Even if true, this is no solace for the falsely accused, their family and their friends.

No-one would be prevented from accessing justice if anonymity were granted to the accused, just as no-one is actually prevented from visiting the dentist through fear of the drill. What is needed is kindness, understanding and safety for those coming forward, but certainly not the sacrifice of other innocent human beings.

This doesn’t mean we should shrug our shoulders and ignore the experiences of those such as Richard and Gambaccini. Rather, as Evaw urges, we should focus on the true cause of distress and harm in such cases, which is not our legal system, with its principle of innocent until proven guilty, but a sensationalist media producing deeply unsatisfactory reporting on sexual violence.

So, when society heaps shame, stigma and blame on victims, the law must step in and protect their identity. But when distress and harm is done to the falsely accused by releasing their identity, the law is not at fault and we can blame it all on the press.

And, tell anyone who has been through an investigation for rape or child-abuse that the police and others hold to the principle of innocent until proven guilty — they’ve been told to believe the ‘victims’!

Further, if you set store by ‘innocent until proven guilty’, why are you happy to throw the innocent to the media wolves and vicious individuals who need only scant excuse to do terrible things?

This sees those accused of sex offences painted as evil “monsters”; a response that does nothing to help the struggle against sexual violence. Coverage does victims no favours either, from the description of rape in inappropriate and mitigating terms to the portrayal of survivors as either perfect victims or flawed women who brought offences upon themselves. This should be thoroughly investigated and action should be taken to try to resolve these problems.

action should be taken to try to resolve these problems — the old exclamation that, ‘something should be done’; someone somewhere must have a magic wand to fix this issue.
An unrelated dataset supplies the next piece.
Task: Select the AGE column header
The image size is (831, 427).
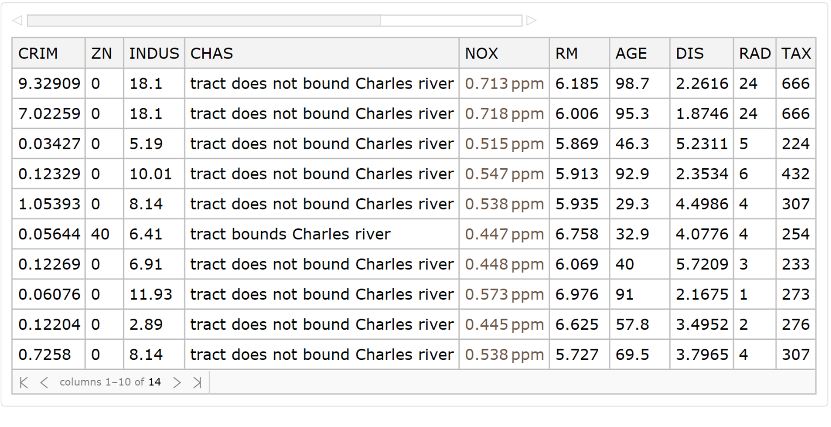Action: click(x=631, y=53)
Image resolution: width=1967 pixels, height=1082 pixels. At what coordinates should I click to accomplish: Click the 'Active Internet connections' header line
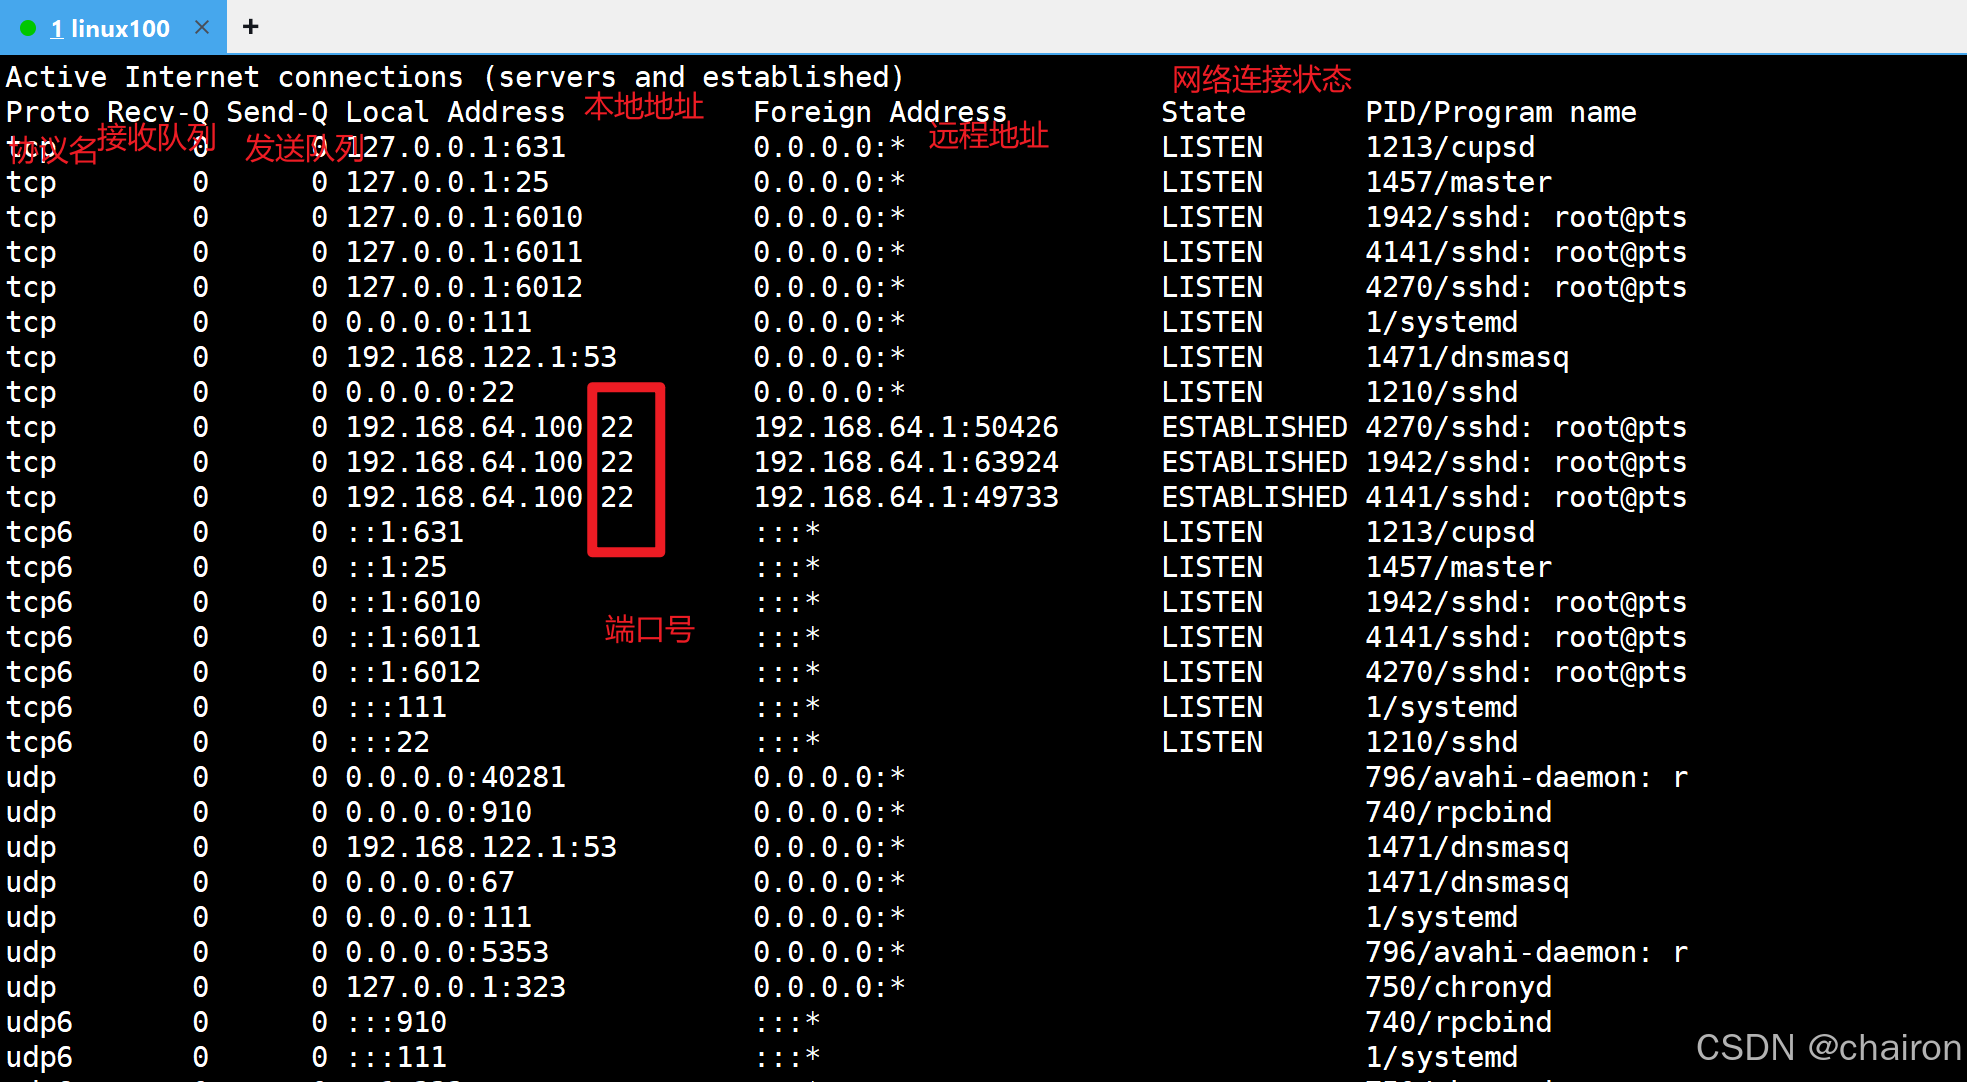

All the while we have press-barons and their hacks hiding behind freedom of the press and well-paid lawyers, and individuals who equate being accused with being guilty, there is no solution but anonymity for all.

But extending anonymity to those accused of sexual offences is not the answer, and could do great harm to survivors in an area where it is already very hard to achieve justice.

The argument that we should sacrifice the falsely accused as collateral damage in order to catch the guilty, is no different to the argument that we should drop a bomb on a crowded market square in order to kill senior members of a terrorist organization.

We must let go of the desperate desire to right all wrongs, especially at the expense of doing more wrong. And also given that the law acts after the fact: the wrong of abuse is never actually righted; a guilty verdict on the truly guilty does not undo a rape. Is the mere potential for ‘closure’ for true victims really worth the definite harm done to the falsely accused (and their family and their friends) whose life is never the same again, and which may well be brought to an untimely end?

Further more, the punishment for the falsely accused is worse than for the guilty. First they go through the hell of the investigation and all that it entails and then, if found guilty — which is all too likely in a system that treats an allegation as compelling evidence — their time in prison is more harsh because they won’t admit what they did and begin their ‘rehabilitation’.

It should be noted in these discussions — and here is as good a place as any — that a false allegation may come from the police themselves in a bid to turn a mild concern into a case for prosecution. All too often, people who are judged on facile numerical results — guilty verdicts in this case — will game the system for personal advancement.

If a fraction of the effort that goes into catching offenders, instead went into discovering what turns an innocent new-born into a rapist or paedophile, we might then achieve something beyond the perpetual fire-fighting.

When the state (the law) does wrong in a bid to do right, we know we’ve gone wide of the mark.

For doctors, along with the precept to ‘always put the interests of your patients ahead of your own’ is the principle that says, ‘first, do no harm‘. This canon should be extended to the law, and beyond.